Identification of a novel gene product, Sertoli cell gene with a zinc finger domain, that is important for FSH activation of testicular Sertoli cells

Sertoli cells provide the cytoarchitectural support and microenvironment necessary for the process of spermatogenesis. A novel, ubiquitously expressed cDNA clone was isolated from Sertoli cells and termed Sertoli cell gene with a zinc finger domain (SERZ). A significant homology of SERZ was found with a mouse genomic sequence that suggested the presence of at least 10 exons. An open reading frame at the 5'-end of the cDNA, termed SERZ-alpha, had a cryptic basic helix-loop-helix (bHLH) domain, but no start codon.
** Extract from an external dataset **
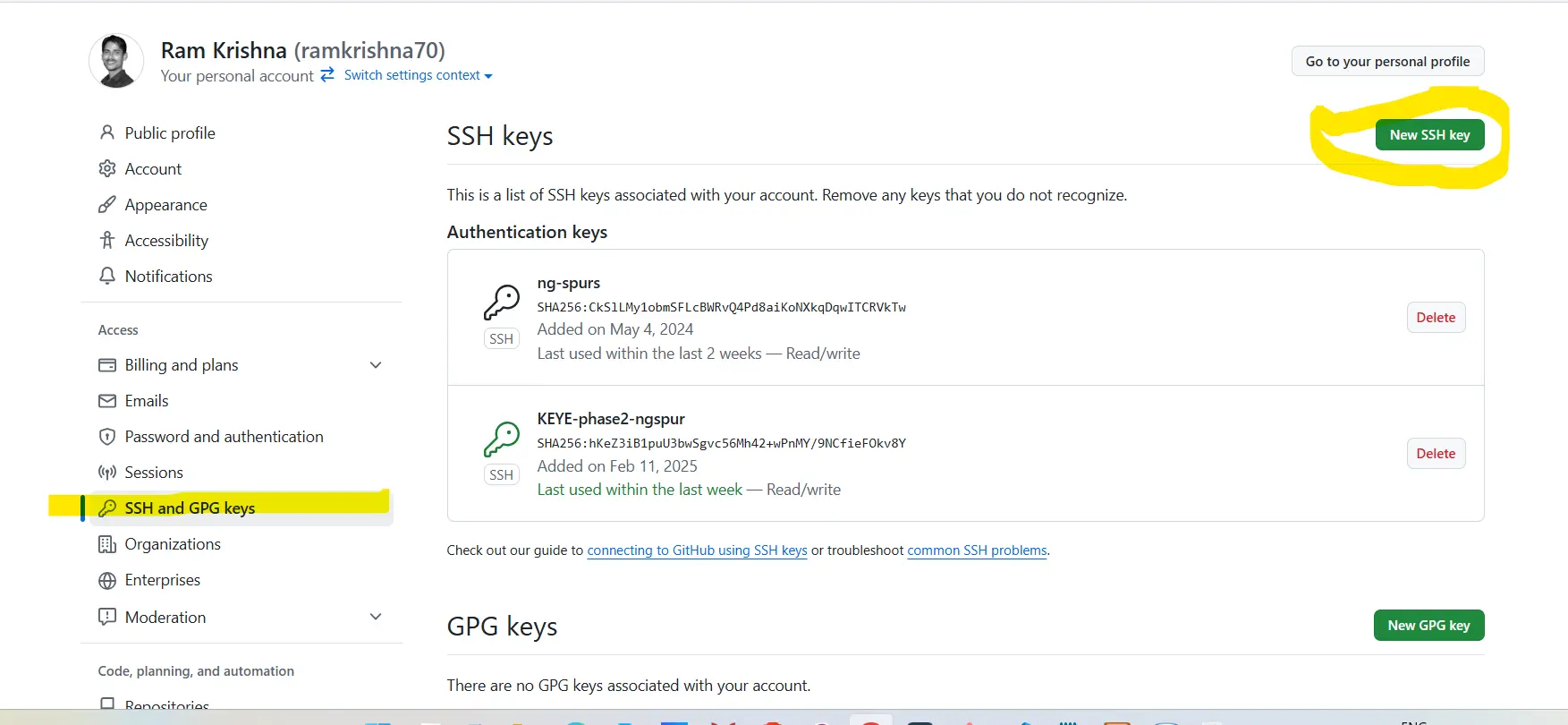1568x725 pixels.
Task: Open the Switch settings context dropdown
Action: 418,76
When a start codon was engineered into the 5'-end of the cDNA, an in vitro translation product of SERZ-alpha was obtained. The longest second open reading frame with an ATG start site at 304 bp from the 5'-end coded for a 308-amino acid SERZ-beta polypeptide. Motif analysis and BLAST search of SERZ-beta showed significant homology to the DHHC domain of conserved zinc finger proteins. A number of potential phosphorylation sites were observed in the SERZ-beta polypeptide sequence. The long 5'-untranslated region of SERZ-beta prompted an investigation of both potential alternate polypeptide products, SERZ-alpha and SERZ-beta. Both SERZ-alpha and SERZ-beta proteins were detected with specific antibodies to SERZ-beta and the 5'-end open reading frame SERZ-alpha in a Western blot analysis of total Sertoli cell proteins. The presence of the SERZ-beta polypeptide was also confirmed by in vitro translation of the cDNA, but SERZ-alpha was not translated in vitro in the absence of an engineered start codon. The expression pattern of SERZ mRNA was observed in all tissues examined. The transcript size of SERZ as determined by Northern blot analysis is approximately 2.7 kb. An antisense oligonucleotide to SERZ was found not to influence basal levels of transferrin promoter activation, but significantly blocked FSH-induced transferrin promoter activation. SERZ mRNA expression was not regulated by FSH treatment of Sertoli cell cultures. In summary, a novel gene product, SERZ, was identified that appears to have a role in maintaining Sertoli cell differentiated functions and mediating FSH actions. Translation of SERZ may give rise to two gene products; however, the SERZ-beta containing the zinc finger domain is probably the principal product of the SERZ gene.